Questi colori appaiono frequentemente in pratiche esoteriche, rituali, e rappresentazioni simboliche. “Ho inserito la scritta ebraica “אור” – continua Biagioli – che significa Luce. Ai Piedi di Cristo crocifisso, c’è una Croce di Gerusalemme. L’Opera è dedicata alla Luce di Cristo, poiché è ciò che ho maggiormente sentito durante la mia “Epifania”.
A metà dicembre del 2024 ho sentito Dio dirmi di realizzare un crocifisso grande quanto me e successivamente portarlo a spalla a Serravalle alla Chiesa di Santo Stefano, risalente al 1200, da Chiesina di Ponte di Serravalle dove abito”.
Biagioli ha anche realizzato un video in cui racconta la sua personale processione e la finale collocazione dell’opera nella Chiesa di Santo Stefano.
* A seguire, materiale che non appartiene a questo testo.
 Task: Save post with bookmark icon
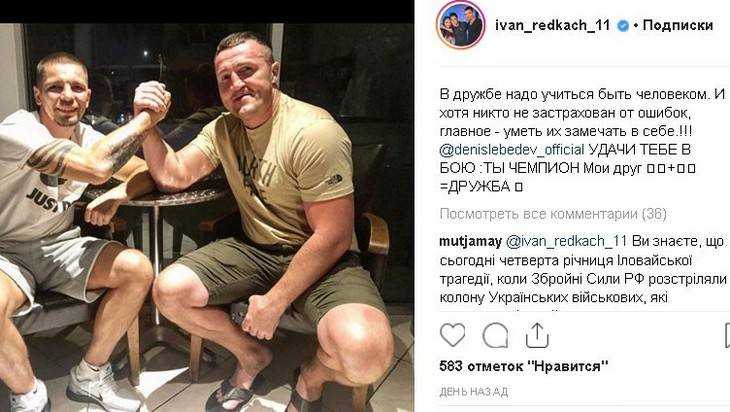[x=727, y=335]
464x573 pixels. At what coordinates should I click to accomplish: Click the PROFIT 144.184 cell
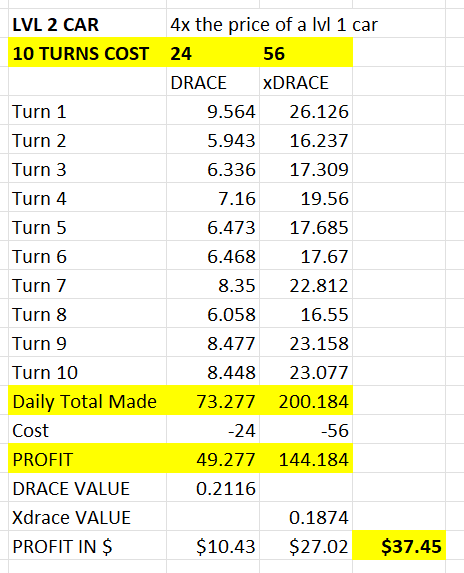coord(306,459)
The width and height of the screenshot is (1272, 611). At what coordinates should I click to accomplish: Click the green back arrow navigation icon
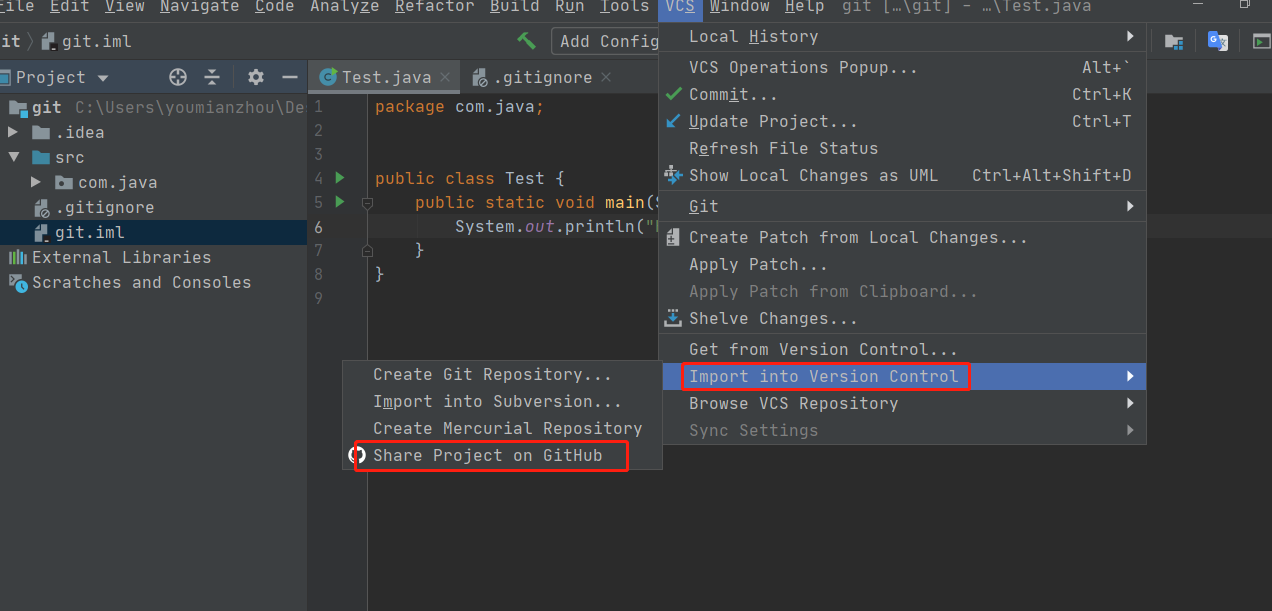click(x=527, y=40)
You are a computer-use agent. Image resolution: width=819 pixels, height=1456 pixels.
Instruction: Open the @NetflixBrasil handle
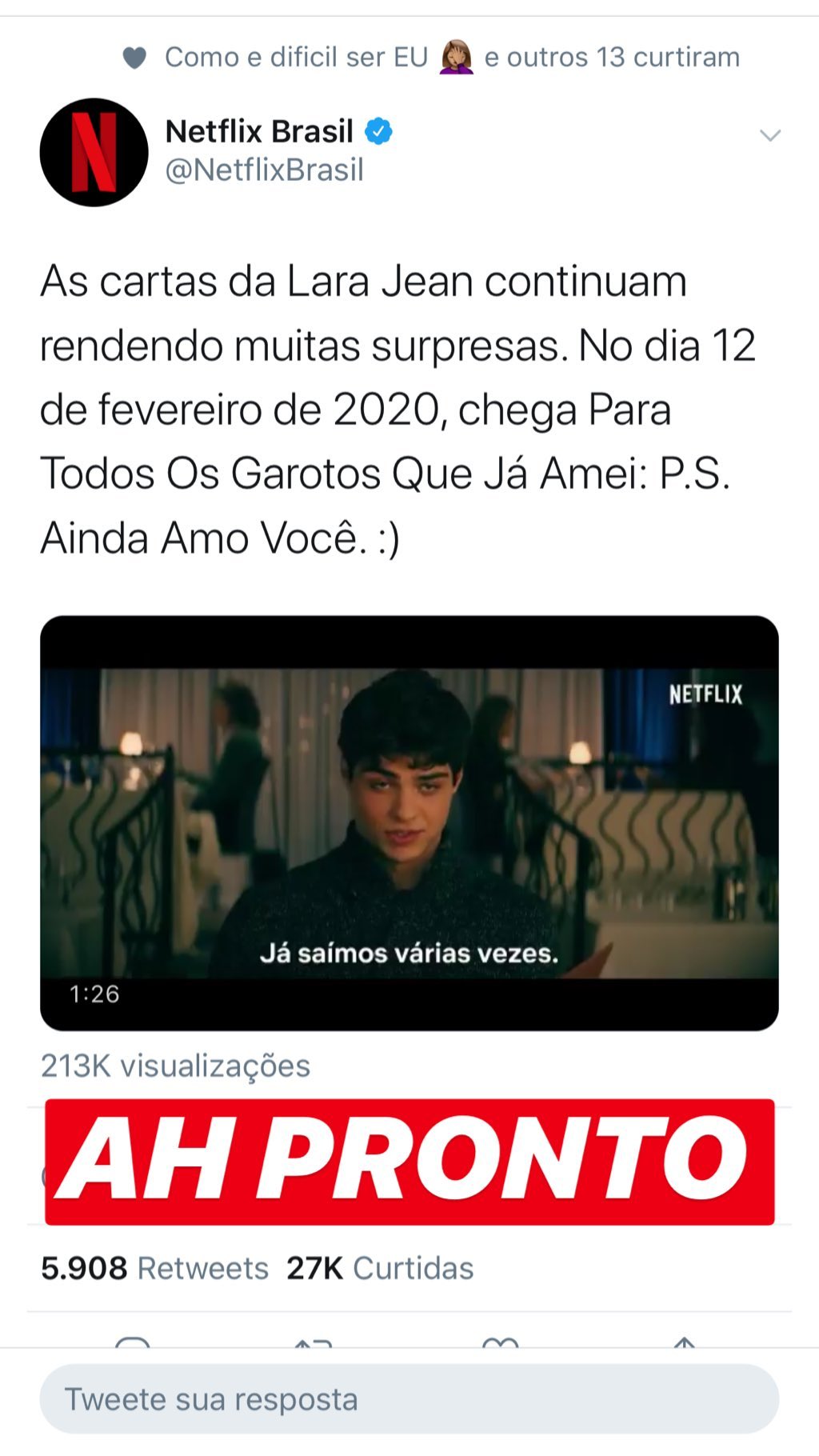(x=264, y=170)
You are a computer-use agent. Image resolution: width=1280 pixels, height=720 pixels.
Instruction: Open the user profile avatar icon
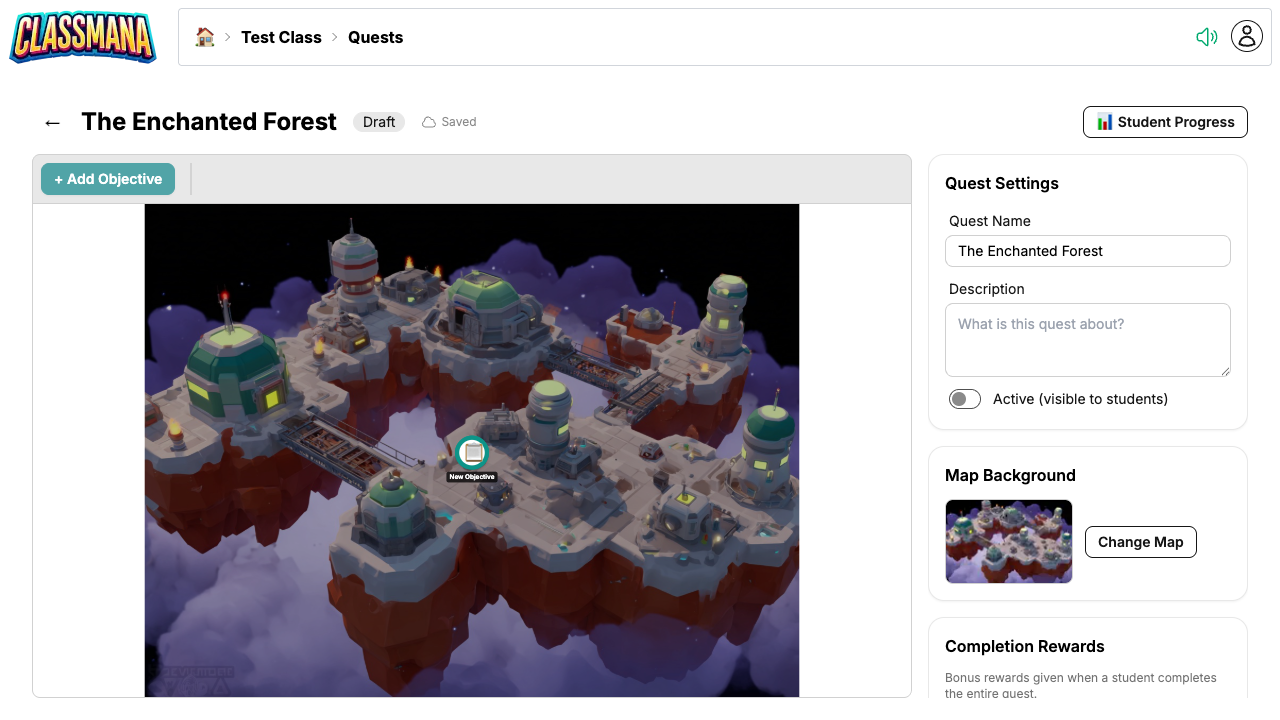[x=1247, y=37]
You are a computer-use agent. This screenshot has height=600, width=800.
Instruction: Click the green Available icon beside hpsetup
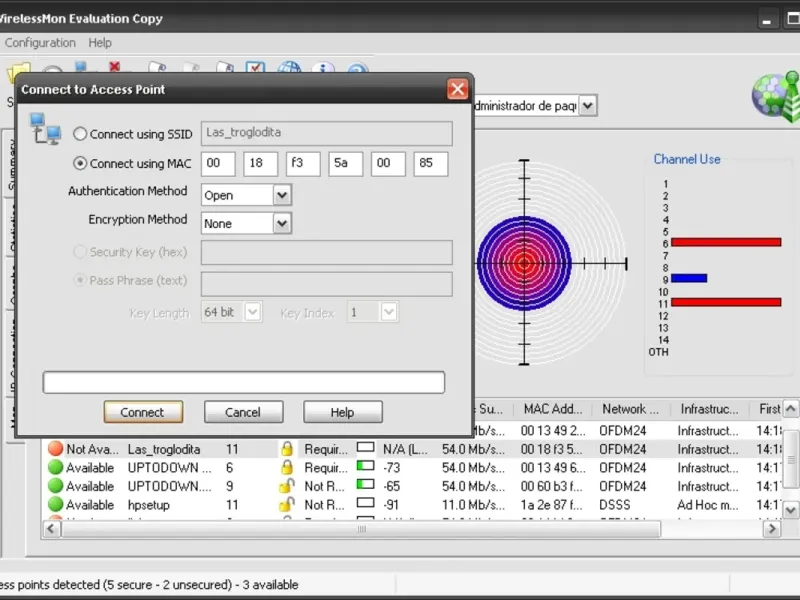coord(55,505)
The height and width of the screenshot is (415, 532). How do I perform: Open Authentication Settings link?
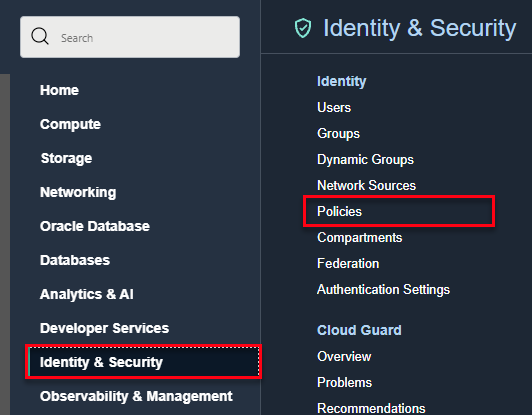pyautogui.click(x=383, y=290)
“É stato qualcosa di meraviglioso – dice sempre l’artista – la fatica fisica si è trasformata in pura essenza spirituale, regalandomi un trasporto che è impossibile da raccontare. Sono stati momenti faticosi fisicamente, sono partito da solo, ma poco dopo è arrivata mia cognata; poi mia moglie. Ci siamo incamminati, con gli automobilisti che ci guardavano straniti e questo mi faceva ridere. Ormai siamo arrivati al paradosso che se vedi qualcuno picchiato per strada te ne freghi, ma se vedi una persona con un Crocifisso nel periodo natalizio sembra una cosa fuori dal mondo.
Del resto però, ciò che mi è stato chiesto, l’ho fatto, mi, anzi, ci ha fatto piacere. Continuo a lavorare per un sereno dialogo fra tutte le forze nel mondo affinché cessino le guerre e torni la Pace”.